• _Task details_
Could you copy every line of the data that contains the word "checkbox"?

• _Dataset content_
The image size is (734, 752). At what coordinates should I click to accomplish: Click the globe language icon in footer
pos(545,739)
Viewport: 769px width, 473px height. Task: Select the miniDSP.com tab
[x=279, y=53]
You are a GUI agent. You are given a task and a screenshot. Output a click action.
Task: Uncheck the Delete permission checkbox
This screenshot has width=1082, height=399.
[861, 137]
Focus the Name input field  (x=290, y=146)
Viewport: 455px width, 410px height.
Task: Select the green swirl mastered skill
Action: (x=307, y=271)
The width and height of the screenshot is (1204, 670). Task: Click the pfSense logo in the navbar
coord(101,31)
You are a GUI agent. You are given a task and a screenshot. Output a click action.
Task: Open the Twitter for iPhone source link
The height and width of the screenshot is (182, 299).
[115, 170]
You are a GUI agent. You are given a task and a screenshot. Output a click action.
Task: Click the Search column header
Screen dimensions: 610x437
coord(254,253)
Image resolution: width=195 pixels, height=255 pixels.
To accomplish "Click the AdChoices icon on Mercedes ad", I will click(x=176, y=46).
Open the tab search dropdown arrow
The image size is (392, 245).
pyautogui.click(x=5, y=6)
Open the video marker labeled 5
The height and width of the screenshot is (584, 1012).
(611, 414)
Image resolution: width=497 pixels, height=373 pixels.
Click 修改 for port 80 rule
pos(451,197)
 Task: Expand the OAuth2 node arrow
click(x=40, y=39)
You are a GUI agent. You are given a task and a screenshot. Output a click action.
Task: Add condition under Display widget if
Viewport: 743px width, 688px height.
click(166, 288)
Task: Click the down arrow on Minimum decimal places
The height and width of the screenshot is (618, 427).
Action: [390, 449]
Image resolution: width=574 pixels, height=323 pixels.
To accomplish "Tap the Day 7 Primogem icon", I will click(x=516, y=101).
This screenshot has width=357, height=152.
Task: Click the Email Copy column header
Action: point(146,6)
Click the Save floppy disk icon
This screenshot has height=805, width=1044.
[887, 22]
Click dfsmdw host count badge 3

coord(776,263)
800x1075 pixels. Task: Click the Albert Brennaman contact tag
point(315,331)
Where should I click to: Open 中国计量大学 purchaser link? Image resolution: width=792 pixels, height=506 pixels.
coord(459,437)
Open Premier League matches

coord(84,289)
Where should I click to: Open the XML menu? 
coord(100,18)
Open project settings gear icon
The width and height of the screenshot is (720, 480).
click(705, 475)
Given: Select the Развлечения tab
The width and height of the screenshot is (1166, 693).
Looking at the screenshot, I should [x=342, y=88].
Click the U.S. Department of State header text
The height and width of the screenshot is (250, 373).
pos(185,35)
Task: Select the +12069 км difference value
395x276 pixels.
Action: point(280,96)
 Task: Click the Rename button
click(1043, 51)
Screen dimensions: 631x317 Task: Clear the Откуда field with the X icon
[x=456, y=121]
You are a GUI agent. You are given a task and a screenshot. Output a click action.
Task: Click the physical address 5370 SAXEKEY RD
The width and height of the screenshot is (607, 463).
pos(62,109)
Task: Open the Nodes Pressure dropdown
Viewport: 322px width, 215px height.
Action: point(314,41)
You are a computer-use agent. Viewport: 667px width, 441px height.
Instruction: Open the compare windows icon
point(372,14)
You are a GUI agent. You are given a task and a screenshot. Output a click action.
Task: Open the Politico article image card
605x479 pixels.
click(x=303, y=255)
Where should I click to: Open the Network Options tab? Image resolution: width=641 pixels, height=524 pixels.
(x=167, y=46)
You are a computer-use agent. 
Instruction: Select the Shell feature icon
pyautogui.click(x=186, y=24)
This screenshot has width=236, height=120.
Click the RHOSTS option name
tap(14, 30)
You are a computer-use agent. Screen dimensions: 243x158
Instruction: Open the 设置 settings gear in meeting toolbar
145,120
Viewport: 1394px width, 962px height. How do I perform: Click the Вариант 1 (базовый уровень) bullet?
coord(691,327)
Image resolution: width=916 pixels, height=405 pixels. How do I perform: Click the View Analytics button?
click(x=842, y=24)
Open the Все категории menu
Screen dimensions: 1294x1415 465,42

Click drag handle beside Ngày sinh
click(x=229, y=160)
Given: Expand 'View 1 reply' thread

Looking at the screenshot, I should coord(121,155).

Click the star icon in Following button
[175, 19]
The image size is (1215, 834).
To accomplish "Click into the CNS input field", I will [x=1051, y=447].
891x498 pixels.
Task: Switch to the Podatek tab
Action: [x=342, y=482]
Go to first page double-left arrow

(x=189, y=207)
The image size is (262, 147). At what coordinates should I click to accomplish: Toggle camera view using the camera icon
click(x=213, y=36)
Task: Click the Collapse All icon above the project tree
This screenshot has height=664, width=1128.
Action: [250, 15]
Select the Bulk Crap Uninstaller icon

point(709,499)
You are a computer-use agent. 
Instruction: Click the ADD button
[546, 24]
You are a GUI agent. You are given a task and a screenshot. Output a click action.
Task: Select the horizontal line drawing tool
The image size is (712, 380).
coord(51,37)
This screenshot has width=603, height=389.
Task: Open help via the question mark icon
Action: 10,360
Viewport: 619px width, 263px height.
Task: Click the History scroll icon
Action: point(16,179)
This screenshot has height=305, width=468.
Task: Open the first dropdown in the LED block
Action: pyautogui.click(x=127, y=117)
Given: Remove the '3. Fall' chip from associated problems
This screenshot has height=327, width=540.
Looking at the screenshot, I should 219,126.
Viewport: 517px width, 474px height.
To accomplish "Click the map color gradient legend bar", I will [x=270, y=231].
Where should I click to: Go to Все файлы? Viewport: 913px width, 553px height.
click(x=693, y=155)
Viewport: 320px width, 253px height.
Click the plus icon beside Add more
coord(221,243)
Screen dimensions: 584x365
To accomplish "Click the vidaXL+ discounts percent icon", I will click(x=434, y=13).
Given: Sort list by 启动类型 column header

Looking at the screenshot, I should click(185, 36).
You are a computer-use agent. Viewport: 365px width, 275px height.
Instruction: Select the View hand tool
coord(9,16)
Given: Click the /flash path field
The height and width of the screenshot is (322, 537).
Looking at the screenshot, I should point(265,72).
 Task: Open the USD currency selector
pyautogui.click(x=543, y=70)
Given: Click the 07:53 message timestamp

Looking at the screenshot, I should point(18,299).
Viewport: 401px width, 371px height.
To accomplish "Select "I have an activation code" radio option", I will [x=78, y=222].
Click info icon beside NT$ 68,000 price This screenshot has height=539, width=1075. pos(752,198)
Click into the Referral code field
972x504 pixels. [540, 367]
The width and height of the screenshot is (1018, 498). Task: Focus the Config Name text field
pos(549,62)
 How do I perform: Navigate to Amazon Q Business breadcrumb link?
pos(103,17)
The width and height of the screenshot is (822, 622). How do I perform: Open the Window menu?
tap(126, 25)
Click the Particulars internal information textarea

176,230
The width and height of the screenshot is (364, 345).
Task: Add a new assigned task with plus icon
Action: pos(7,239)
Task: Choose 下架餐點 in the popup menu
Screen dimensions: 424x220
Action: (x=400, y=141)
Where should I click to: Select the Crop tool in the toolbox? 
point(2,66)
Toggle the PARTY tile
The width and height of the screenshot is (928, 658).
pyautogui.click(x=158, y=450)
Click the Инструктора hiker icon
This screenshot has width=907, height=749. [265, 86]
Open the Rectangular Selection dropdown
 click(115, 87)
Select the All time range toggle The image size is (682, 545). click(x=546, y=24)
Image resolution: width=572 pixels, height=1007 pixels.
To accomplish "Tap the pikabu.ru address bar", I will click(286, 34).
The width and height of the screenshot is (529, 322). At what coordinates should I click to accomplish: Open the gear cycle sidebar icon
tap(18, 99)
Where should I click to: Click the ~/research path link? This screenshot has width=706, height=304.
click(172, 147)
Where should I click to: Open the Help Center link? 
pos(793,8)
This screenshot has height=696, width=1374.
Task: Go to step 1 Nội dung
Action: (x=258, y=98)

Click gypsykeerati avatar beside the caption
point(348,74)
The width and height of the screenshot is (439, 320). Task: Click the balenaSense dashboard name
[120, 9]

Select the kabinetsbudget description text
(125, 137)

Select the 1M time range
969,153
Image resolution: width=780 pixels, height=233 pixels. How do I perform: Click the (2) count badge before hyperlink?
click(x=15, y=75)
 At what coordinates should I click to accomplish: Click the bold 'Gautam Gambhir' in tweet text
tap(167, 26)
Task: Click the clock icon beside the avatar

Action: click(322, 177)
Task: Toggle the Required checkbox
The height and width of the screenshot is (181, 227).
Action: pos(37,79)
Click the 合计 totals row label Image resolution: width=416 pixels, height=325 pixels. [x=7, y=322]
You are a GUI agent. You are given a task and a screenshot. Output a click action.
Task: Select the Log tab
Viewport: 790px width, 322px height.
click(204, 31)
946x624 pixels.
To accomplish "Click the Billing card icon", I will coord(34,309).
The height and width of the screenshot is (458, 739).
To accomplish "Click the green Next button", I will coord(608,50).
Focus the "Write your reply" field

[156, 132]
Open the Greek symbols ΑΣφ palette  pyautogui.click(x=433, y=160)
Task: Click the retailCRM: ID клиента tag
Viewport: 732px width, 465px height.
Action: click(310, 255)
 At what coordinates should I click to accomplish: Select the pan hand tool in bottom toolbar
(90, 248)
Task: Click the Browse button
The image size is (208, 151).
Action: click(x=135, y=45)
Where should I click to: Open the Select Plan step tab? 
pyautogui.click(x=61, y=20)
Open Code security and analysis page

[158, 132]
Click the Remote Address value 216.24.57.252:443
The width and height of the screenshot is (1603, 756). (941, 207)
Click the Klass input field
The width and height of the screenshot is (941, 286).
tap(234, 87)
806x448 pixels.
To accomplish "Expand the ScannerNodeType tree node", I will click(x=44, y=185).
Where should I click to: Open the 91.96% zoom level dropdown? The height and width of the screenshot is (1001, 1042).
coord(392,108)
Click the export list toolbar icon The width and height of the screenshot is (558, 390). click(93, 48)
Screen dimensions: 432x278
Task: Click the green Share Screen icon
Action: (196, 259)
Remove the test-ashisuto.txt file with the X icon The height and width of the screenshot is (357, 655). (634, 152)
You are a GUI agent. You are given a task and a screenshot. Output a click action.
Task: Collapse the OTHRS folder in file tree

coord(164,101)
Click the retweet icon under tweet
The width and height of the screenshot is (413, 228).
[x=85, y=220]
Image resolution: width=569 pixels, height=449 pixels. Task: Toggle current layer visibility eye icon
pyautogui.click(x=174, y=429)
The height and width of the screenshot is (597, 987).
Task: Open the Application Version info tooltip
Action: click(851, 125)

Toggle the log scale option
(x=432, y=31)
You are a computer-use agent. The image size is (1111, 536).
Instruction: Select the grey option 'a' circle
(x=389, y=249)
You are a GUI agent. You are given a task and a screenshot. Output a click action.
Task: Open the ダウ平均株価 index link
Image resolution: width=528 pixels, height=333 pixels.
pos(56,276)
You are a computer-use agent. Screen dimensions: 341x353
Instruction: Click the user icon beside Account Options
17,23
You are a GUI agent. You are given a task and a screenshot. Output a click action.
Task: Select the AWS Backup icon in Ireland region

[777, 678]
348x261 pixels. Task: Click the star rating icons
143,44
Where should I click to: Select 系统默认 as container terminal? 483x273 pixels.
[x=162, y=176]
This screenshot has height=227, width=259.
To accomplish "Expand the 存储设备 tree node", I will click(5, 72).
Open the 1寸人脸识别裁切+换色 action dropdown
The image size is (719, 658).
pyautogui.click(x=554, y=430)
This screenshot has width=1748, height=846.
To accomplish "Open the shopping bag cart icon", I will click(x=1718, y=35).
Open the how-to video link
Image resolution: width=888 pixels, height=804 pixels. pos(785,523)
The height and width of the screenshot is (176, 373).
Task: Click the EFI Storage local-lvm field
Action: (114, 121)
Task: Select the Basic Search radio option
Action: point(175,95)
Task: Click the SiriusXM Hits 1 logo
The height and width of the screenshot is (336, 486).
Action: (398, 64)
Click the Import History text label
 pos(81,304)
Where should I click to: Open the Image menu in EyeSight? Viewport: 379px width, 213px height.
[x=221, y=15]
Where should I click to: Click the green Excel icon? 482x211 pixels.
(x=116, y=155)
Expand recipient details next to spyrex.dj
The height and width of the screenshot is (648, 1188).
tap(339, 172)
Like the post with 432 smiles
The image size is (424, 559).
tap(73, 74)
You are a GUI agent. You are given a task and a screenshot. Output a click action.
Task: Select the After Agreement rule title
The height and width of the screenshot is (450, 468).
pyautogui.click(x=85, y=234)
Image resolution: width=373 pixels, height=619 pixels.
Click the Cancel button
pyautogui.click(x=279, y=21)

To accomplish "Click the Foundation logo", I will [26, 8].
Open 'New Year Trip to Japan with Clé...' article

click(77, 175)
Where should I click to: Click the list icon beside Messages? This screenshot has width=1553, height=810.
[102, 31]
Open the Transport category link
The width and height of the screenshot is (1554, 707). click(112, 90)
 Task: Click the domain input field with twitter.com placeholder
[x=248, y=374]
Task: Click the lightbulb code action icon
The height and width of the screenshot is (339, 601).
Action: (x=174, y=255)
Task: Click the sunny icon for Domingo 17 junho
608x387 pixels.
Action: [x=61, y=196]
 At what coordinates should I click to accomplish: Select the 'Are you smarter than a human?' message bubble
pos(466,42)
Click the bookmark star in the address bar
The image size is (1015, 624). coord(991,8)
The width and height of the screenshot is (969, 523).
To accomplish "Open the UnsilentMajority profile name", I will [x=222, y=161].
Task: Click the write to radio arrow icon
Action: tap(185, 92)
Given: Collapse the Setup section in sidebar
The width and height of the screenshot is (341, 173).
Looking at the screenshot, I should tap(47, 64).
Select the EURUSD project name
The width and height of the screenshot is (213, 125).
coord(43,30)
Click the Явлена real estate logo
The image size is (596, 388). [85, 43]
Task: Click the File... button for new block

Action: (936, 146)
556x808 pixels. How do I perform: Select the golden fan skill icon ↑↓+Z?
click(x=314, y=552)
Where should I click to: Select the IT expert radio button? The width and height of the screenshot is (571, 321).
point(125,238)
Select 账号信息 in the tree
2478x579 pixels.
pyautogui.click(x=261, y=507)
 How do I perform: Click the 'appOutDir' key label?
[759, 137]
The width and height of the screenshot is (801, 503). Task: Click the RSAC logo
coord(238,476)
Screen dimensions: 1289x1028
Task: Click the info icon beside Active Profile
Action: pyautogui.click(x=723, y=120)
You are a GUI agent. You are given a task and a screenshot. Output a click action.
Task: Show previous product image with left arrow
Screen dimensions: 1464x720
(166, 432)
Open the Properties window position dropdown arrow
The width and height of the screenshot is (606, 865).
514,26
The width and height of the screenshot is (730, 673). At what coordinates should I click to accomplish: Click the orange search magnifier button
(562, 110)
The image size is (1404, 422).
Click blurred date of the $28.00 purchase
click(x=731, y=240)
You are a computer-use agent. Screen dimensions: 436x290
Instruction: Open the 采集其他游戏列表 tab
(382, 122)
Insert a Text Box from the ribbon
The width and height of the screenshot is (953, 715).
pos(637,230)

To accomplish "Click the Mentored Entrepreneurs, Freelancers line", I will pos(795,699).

• _Reply_
Task: Uncheck the Delete permission checkbox
Task: Toggle the Required checkbox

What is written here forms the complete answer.